A labour union has objected to the sale of sweaters of Icelandic design – which were nonetheless made in China or Taiwan – being sold in Icelandic stores, for both cultural and workers’ rights reasons.
The Icelandic sweater – or lopapeysa – is considered by many to be one of the trademarks of Icelandic culture, even though the sweater didn’t actually appear until the 1950s, and may have been inspired by Swedish, South American, or Turkish designs. While many – if not most – of the sweaters for sale in stores in Iceland were made in Iceland, some have been manufactured in China or Taiwan.
That the Icelandic sweater is being manufactured overseas has raised the ire of a group of handknitters, who believe the practice undermines job opportunities that could be had in Iceland. They also said they considered it insulting to foreign guests to offer what is being implied is an Icelandic product when it was in fact made abroad.

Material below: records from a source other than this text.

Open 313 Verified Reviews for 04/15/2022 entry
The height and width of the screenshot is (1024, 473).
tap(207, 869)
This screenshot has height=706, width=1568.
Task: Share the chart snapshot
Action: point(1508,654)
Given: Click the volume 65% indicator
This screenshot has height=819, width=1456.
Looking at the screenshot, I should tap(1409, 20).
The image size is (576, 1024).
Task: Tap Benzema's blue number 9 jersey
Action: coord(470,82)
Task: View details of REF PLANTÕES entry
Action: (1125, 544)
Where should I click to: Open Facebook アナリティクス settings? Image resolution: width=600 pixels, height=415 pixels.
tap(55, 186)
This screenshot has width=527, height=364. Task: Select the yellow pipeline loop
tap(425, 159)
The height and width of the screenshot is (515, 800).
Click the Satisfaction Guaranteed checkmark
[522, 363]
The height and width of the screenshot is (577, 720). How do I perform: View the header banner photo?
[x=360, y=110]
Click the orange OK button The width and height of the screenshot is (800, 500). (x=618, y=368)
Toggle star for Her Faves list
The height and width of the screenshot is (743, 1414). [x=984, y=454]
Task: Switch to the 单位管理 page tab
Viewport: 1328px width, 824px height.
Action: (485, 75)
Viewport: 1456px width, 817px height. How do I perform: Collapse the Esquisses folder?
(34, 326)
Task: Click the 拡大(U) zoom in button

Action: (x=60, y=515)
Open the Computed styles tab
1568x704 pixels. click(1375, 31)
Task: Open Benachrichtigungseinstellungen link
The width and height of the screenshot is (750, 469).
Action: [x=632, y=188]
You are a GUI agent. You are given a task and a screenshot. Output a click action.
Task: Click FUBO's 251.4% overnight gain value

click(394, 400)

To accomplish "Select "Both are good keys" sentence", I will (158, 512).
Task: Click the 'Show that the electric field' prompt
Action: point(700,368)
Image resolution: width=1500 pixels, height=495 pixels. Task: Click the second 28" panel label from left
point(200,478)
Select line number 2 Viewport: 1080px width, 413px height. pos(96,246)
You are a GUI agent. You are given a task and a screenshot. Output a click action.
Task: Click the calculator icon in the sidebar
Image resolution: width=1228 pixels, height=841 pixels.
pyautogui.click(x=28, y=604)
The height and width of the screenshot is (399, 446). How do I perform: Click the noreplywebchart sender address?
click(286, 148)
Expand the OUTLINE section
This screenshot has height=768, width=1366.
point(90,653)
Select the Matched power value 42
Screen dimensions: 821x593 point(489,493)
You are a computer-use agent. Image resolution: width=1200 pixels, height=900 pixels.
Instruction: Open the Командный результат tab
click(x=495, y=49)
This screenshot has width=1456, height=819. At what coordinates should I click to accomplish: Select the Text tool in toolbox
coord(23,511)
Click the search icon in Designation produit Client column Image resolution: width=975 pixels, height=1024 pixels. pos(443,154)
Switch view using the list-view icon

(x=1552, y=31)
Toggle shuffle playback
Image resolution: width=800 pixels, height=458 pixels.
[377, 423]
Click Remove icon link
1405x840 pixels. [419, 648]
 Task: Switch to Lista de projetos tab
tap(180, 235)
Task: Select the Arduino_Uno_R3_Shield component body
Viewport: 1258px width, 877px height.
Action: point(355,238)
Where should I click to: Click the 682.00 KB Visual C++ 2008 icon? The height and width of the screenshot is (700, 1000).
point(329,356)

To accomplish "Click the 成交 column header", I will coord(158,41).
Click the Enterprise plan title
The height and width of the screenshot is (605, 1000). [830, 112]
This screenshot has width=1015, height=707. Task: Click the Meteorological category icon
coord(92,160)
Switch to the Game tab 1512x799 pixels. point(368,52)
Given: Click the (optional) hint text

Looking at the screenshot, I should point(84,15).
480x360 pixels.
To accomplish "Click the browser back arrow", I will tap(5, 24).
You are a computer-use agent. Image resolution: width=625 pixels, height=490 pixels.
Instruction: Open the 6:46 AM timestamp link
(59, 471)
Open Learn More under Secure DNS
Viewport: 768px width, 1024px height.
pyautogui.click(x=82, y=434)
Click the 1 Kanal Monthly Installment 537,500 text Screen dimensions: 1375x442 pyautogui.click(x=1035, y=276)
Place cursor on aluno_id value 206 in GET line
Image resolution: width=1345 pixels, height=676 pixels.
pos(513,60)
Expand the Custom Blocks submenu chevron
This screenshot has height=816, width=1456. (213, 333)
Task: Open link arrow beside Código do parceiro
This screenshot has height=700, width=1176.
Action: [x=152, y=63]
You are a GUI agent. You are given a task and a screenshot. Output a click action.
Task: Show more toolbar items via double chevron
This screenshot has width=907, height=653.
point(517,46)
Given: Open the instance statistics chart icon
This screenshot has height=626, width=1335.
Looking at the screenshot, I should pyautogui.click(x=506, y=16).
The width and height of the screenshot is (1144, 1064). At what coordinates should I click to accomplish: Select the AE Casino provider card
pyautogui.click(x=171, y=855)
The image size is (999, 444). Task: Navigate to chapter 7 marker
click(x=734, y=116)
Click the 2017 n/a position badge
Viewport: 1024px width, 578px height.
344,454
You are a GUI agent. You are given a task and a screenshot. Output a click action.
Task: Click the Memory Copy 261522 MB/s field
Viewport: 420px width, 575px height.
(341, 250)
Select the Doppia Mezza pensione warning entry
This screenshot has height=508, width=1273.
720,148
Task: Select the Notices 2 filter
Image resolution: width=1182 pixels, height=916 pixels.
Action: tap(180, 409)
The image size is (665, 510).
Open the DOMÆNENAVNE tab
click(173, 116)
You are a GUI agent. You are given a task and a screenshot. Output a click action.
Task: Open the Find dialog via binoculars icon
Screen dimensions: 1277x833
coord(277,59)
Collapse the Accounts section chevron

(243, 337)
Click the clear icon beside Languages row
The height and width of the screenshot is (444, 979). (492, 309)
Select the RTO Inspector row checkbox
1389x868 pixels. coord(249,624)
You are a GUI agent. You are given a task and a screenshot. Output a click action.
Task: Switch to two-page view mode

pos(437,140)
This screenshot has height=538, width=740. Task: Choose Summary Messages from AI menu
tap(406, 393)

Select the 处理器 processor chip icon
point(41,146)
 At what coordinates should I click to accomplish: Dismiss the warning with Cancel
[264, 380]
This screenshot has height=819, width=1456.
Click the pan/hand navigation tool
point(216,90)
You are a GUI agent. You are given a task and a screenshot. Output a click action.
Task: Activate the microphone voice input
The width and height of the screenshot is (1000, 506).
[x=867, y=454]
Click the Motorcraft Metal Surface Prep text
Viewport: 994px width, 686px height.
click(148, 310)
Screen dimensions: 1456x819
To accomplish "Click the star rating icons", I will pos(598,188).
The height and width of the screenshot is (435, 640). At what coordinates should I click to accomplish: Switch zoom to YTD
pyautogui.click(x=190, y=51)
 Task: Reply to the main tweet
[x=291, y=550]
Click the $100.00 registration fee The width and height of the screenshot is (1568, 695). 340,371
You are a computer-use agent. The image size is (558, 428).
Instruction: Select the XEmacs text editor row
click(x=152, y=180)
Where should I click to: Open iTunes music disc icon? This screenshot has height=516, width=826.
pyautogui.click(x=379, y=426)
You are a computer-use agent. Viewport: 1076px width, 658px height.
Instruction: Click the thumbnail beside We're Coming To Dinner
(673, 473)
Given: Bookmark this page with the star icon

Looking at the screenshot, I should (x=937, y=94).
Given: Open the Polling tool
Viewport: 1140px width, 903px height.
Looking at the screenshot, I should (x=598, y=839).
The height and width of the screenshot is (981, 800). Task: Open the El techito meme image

The labour union Framsýn has taken the matter a step further, requesting a list of Icelandic companies that are having sweaters made overseas and then imported into the country, and want to know what the work conditions are of those making sweaters in China and Taiwan.
In the meantime, those who want to buy a genuine Icelandic sweater knitted in Iceland are advised to check the label on the sweater for a clearly marked “Made In Iceland”, or ask someone living in Iceland to knit a sweater for them.